ERGUN KOCABIYIK: Bu miti kendine hayranlık değil de, kendine ve kendindeki başkaya yönelik merak ve bunları bilip anlama çabası olarak okumaktan yanayım. Sadece kendine hayranlık söz konusu olsaydı bir tefekküre dönüşemezdi –kaldı ki kendimizi sevmeden kendimizden gayrı olan hiçbir şeyi sevemeyiz. Narkissos’un nergis çiçeği olarak suyun kenarında yeniden doğması bir ceza değil, olsa olsa bir tür ödüldür; sonsuzlukla ödüllendirilmiştir Narkissos. Çiçek, yeniden doğmanın bir simgesidir eski çağlardan beri. Narkissos sonsuzluğu keşfetmiş, sudaki suretinin sonsuzluğa açılan bir pencere olduğunu idrak etmiş gibidir. Dünyanın yüzeyselliğinden kaçmış ve kendi derinliğine batmış gibidir. Artık kendine ilişkin sonsuz bir tefekkür içinde yaşayacaktır. Kim bunun bir ceza olduğunu söyleyebilir ki. En azından Doğu mistisizmi, Nergis karakteriyle Narkissos’u böyle yorumlamış gibi görünüyor. Mevlânâ bir beyitinde onun “örtünmüş, gizlenmiş”e hayran olup kalakaldığını söyler. Narkissos sudaki yüzünün ötesine geçmiş olmalıdır ki oraya çakılıp kalsın; kendi yüzünün çekimine bu derece kapılmak için görünen yüzün ötesine geçmiş olmak gerekmez mi?
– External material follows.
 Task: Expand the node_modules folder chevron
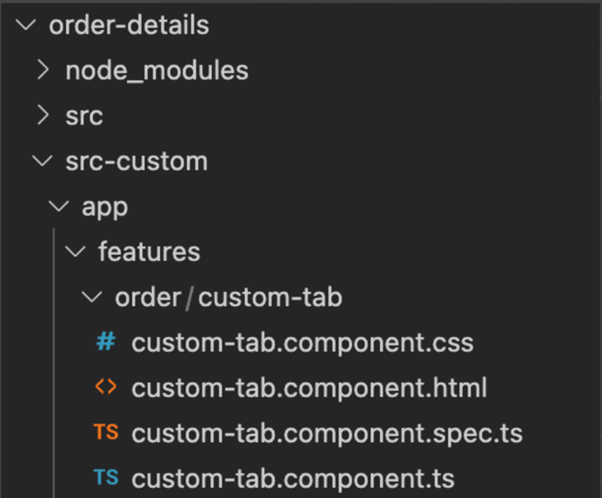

İSMET YAZICI: ‘Sûret’ aslını ne kadar temsil eder? Yansıyan sadece fiziki bir görüntü müdür? İnsanın sadece fiziki donanımıyla var olmuş bir varlık olmadığını, bir beden – ruh bütünü olduğunu düşünürsek; yansıyan sûretinde,  insan aslında bir eşik ile karşı karşıyadır diyebilir miyiz?

ERGUN KOCABIYIK: Optik bir nesne olmaktan çok psiko-optik bir nesnedir ayna. Optik bir nesne olarak ayna yüzün yüzeyiyle ilgilidir, diğeri ise yüzün gerisiyle ilgili. Zaten aynayı tefekkür nesnesi kılan da bu özelliği değil mi? Biz aynadaki suretimize baktığımızda aslında suretin ötesine bakıyoruz. Aynadaki suretin ötesine geçmeden “kendini bilme” noktasına erişilemeyeceği açıktır. İnsanoğlu bir suretin değil, mânânın, bir idealin, iyinin-güzelin-doğrunun peşindedir. Geçici olan suret ile geçici olan beden ile kalıcı bir ilke arasındaki eşikte durmaktadır insan. Bu kalıcılık, değişmezlik ilkesidir, yani mânâdır. Ben antik mistiklerin tasavvur ettikleri gibi bu mânânın verili olmadığını, bir arayış süreci içinde, bir yolculuk içinde keşfedilen değil, bu süreçler esnasında inşa edilen ve yeniden inşa edilen bir mânâ olduğunu düşünüyorum. Kendimizi yazıp bozuyoruz. Bu da arayışı bitimsiz kılıyor. Mistik yolculuk nihayete eren bir eylem değil. Yolculuğun değiştirdiği yolcu olmak güzel bir imge. Değişmezlik ilkesi bir idealdir, değişim ise hakikat. Değişimin ardındaki değişmez bir şeylerin varlığına dair bir his, bana daha ziyade insanın kendini aşma konusundaki yetersizliği, değişimden korkusu gibi görünüyor. Sorunu başka bir açıdan da ele alabilirim. Suret-mânâ ilişkisine kelime-anlam ilişkisi olarak da bakabiliriz. Kelimelerin anlamı ne kadar temsil etme gücü varsa suretin de mânâyı içerme bakımından o kadar gücü var. Dil ile hakikati ne kadar kuşatabilme gücümüz varsa suretlerin de mânâ ile ilişkisi o kadar kuvvetli. Bu konuda bir mistik değilim kesinlikle; ama beni ilgilendiren insanoğlunun bu konuda ürettiği fikirler; ben fikirlerin izini sürmeyi seviyorum.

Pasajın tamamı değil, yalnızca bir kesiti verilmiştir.